“Free delivery, same day, no minimums—and we are there in your building every day,” said Dekel Valtzer, CEO and founder of Avo.
The deliveries, routed from a warehouse in Long Island City, are placed in designated racks in a building’s lobby for residents or office workers to pick up. The options include grocery staples, as well as some partnerships with local businesses.
JLL, which manages 55 million square feet of office space in the city, has begun piloting Avo in some of its buildings. The company’s venture investment in the delivery service was driven in part by a view that tech amenities will help give workers a reason to return to the office.
“Commercial real estate needs to differentiate itself now not just by its physical location and the physical amenities, but by having an overlay of digital amenities that stand out in the crowd,” said Raj Singh, managing partner at JLL Spark. “And it is even more important during the pandemic.”
Valtzer is a former professional tennis player and was an early executive at the publicly traded workplace software company Monday.com.
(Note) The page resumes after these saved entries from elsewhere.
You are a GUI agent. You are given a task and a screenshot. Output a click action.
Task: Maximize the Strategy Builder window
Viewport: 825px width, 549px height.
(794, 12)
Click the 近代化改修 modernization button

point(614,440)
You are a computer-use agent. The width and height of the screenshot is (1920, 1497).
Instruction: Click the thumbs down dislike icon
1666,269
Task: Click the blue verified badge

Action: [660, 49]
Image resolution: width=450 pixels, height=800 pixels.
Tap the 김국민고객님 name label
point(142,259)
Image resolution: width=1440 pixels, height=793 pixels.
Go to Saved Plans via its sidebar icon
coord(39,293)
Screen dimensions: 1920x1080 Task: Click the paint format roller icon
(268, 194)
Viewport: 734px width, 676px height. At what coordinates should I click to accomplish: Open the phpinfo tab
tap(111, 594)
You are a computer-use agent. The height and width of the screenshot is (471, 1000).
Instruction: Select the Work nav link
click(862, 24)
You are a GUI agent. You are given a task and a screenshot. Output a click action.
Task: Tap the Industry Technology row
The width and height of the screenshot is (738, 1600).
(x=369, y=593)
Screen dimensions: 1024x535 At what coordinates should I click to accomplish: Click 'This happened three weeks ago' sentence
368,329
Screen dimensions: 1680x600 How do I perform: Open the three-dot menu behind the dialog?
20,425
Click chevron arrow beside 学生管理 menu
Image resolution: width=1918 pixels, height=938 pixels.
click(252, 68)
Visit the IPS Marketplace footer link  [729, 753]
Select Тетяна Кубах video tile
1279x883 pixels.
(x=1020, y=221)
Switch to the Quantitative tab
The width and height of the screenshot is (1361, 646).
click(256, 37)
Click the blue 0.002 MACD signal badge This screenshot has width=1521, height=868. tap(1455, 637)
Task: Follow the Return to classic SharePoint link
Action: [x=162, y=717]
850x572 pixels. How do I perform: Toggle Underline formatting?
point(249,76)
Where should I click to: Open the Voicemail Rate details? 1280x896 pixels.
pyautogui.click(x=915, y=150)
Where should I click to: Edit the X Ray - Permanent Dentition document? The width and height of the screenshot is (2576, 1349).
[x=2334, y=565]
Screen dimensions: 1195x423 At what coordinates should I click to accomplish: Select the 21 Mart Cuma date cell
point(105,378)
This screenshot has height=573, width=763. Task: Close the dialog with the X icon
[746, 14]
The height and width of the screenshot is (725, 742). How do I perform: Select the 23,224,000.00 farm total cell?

He said the regular deliveries made by Avo make it possible to have no minimums and encourage people to order—they don’t have to feel they are initiating a new delivery, just tacking a few items onto an existing one for the building.
Online grocery sales jumped nearly 60% last year in response to the pandemic but, at $95 billion, still represented just 7% of total grocery spending, according to eMarketer. That means Instacart, Amazon, Walmart and a host of rapid-delivery services are fighting it out for what is still a relatively small share of the grocery market.
To Valtzer, Avo’s advantage is that it saves on customer acquisition costs by not marketing directly to consumers. The landlords it partners with promote Avo internally to their residents as an amenity in the building.
“We are spending almost $0 on Facebook, Google, Instagram, that is not how we market ourselves,” Valtzer said.
Avo got its start delivering baby products to parents in nurseries in Israel and launched its New York residential business late in 2019. Its earliest real estate partnership was in StuyTown, which signed on for the delivery service near the onset of the pandemic.
The company has raised $80 million in total investment and delivers to more than 100 buildings across the city. The company plans to expand to Chicago and Houston next.